Aku benar-benar berharap komik itu akan segera diterbitkan di majalah.”
“Yeay! Selamat!” Serunya. “Aku akan
menantikannya. Aku ingin membacanya. Sungguh.” Aku hanya tersenyum mendengarnya
mengucapkan kalimat itu. Aku bingung harus berkata apa lagi.
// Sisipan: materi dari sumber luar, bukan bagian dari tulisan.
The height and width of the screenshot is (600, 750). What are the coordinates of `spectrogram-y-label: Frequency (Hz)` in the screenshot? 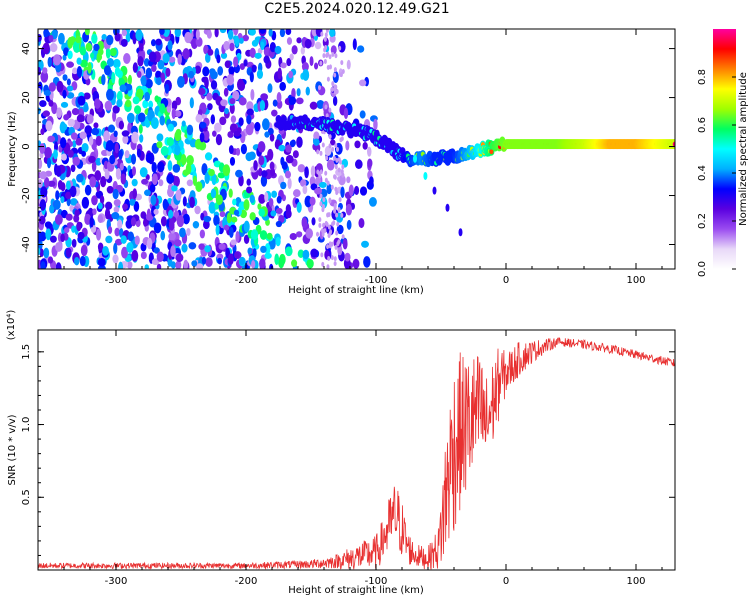 It's located at (12, 149).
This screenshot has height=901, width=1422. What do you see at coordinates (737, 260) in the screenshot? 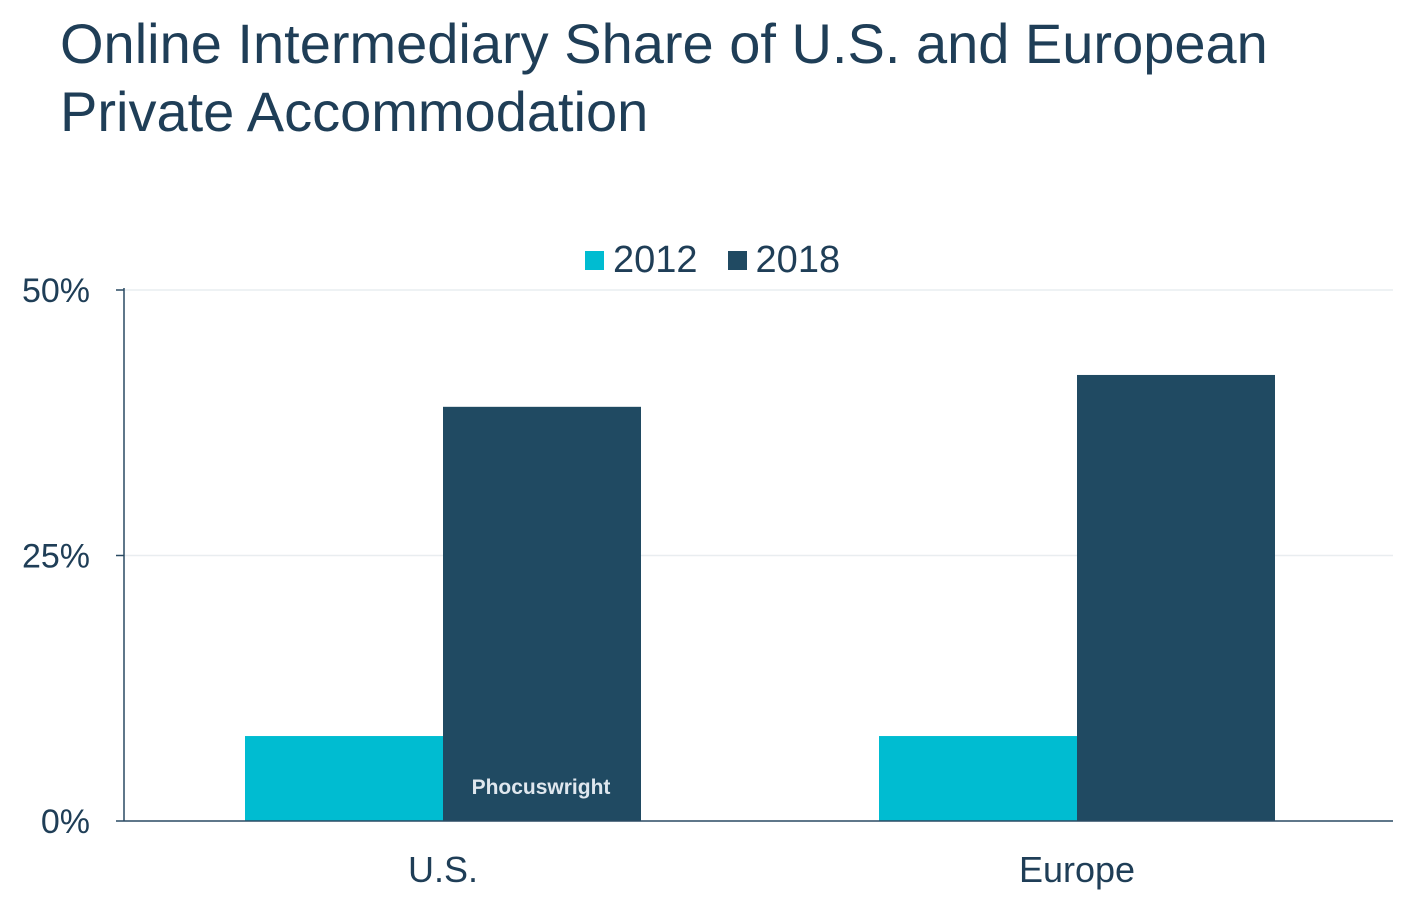
I see `legend-swatch-2018` at bounding box center [737, 260].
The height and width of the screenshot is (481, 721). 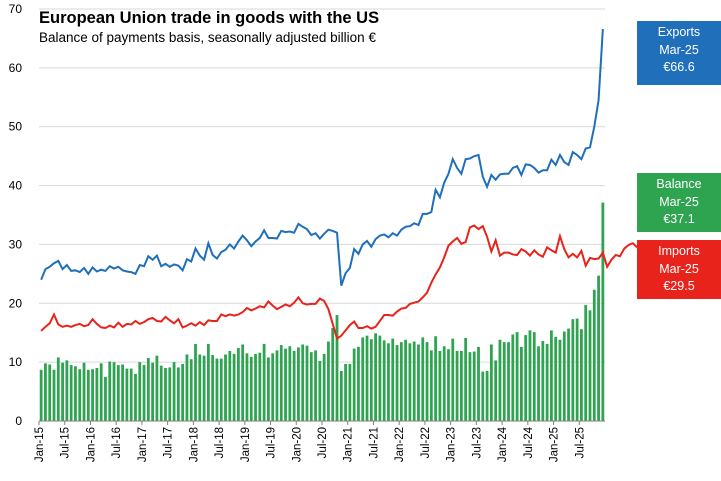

Aku paling tahu Rena-san lah yang
sangat ingin debut di majalah sebagai mangaka. Aku paling tahu dia terus
menggambar disela-sela kesibukan barunya sebagai pekerja. Tapi, saat itu, aku
hanya berseru dalam hati, “Tunggulah! Aku akan berusaha untuk bagianmu juga!”
***
Aku pernah beberapa kali patah hati. Dia mengetahui
beberapa cerita-cerita tersebut. Dia tahu kisah cinta dari yang aku masih
sangat menggebu-gebu soal urusan asmara, sampai akhirnya kini aku merasa hatiku
sudah mati rasa. Di dalam perjalanan pulang dari bioskop, dia tiba-tiba berkata
“Lain kali, kalau kita berdua janjian lagi, pastikan kau tidur yang cukup.”
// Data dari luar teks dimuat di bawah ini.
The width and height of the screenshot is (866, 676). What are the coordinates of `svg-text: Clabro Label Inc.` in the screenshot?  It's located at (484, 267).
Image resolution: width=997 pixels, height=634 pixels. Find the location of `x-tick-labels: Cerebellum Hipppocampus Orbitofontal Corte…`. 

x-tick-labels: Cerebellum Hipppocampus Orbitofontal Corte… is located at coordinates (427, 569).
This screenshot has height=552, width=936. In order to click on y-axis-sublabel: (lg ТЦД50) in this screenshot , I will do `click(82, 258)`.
Mendengarnya, aku hanya tersenyum dan berkata dalam hati, “Ah, sial. Aku
ketahuan.”
“Kau benar-benar menyebalkan saat
kurang tidur.” Katanya lagi.
“Kenapa?” Tanyaku dengan nada
meledek.
“Masih mau kujelaskan?” Dia menatapku
sambil mengacungkan kepalan tangannya ke wajahku. Aku hanya bisa tertawa kecil
saat melihatnya melakukan itu. Aku sudah tidak punya alibi atau alasan lagi
untuk mengelak. Kurang tidur benar-benar membuat otakku buntu.
Kami duduk di sebuah bangku taman sambil
menikmati beer kalengan yang kami beli di mesin penjual otomatis. Juga seporsi
takoyaki hangat yang sudah membuatku kenyang hanya dengan melihatnya saja. Bulatannya
benar-benar sangat besar.
“Hei, kau cepatlah punya pasangan.”
Ujarnya tiba-tiba.
“Hah? Kenapa? Kok tiba-tiba bilang
begitu?”
“Minimal kau harus punya teman untuk
berbagi. Kau selalu memendam perasanmu. Benar-benar menyebalkan.”
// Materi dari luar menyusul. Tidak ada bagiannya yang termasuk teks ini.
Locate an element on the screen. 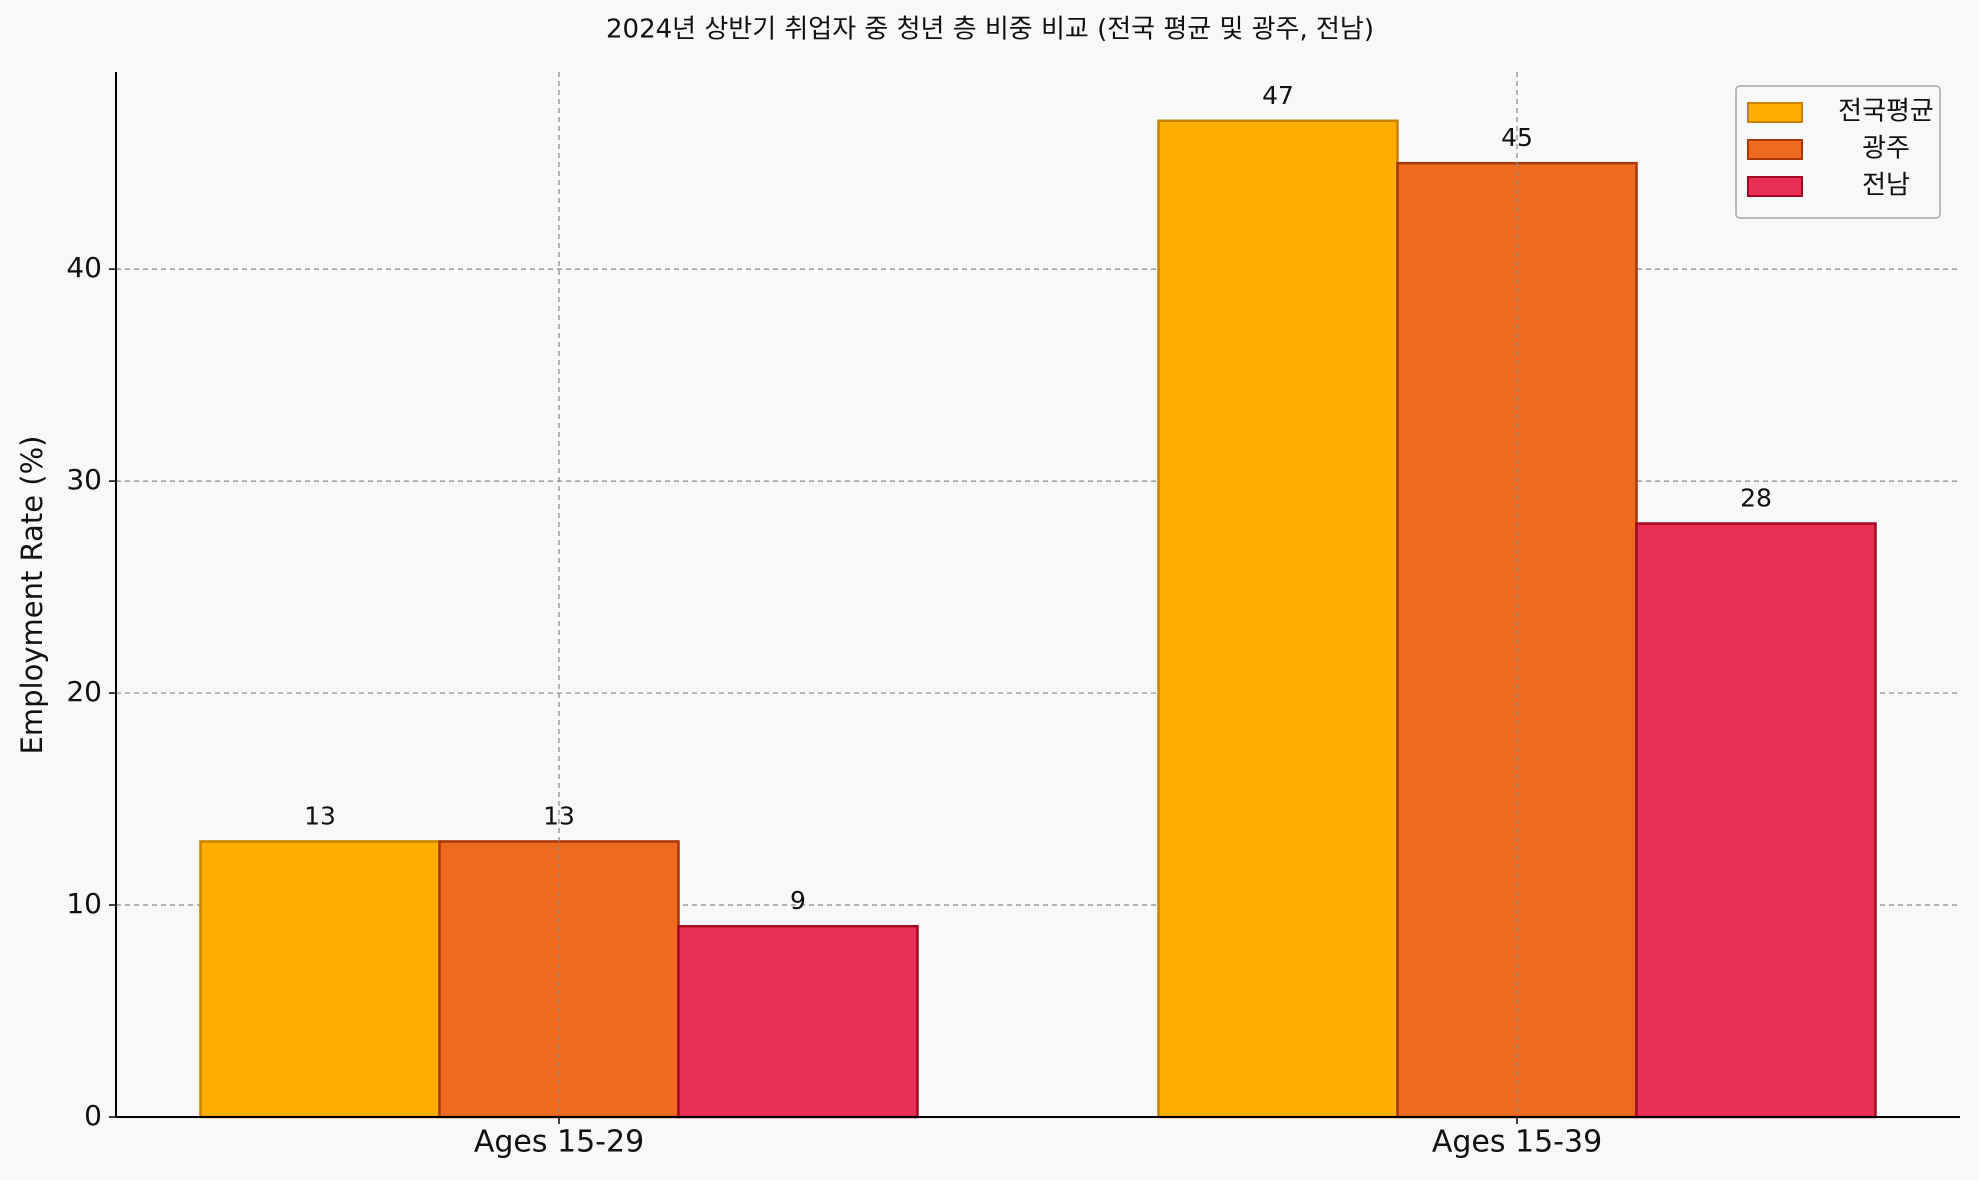 The width and height of the screenshot is (1979, 1180). y-tick-label: 20 is located at coordinates (84, 692).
“Rena-san, kau tahu kan kenapa aku
begini? Aku rasa, aku sudah tidak bisa lagi jatuh cinta.”
“Dasar keras kepala!” Bentaknya
sambil memukul kepalaku.
Setelah mengatakan itu, dia
benar-benar diam. Kini, dia sibuk mengunyah takoyaki-takoyaki itu. Sementara
itu, aku juga diam sambil menenggak beer dan memandangi sakura.
“Rena-san.”
“Apa?”
“Mungkin, kalau harus memiliki
pasangan, kau adalah pilihan pertamaku.”
“Apa kau serius?” tanyanya yang hanya
kujawab dengan sebuah anggukan.
“Kalau begitu, kau harus bisa
mandiri. Kau harus bisa menghidupi dirimu tanpa kesusahan lebih dulu. Saat penghasilanmu
sudah cukup baik, nanti kita bicarakan ini lagi.” Katanya.
“Haha. Baiklah.” Kataku.
***
Malam itu, angin musim semi menembus hatiku
dan membuat tubuhku terasa hangat. Sekali lagi, Rena-san menyelamatkanku. Dia
memberikanku tujuan hidup baru. Kurasa, dia hanya menyemangatiku dengan cara
yang berbeda. Malam itu, aku bersumpah. Aku akan berusaha menepati apa yang dia
minta. Lalu aku juga akan mewakilinya untuk debut di majalah sebagai mangaka. Lalu,
jika saatnya sudah tiba, aku benar-benar ingin hidup bersamanya.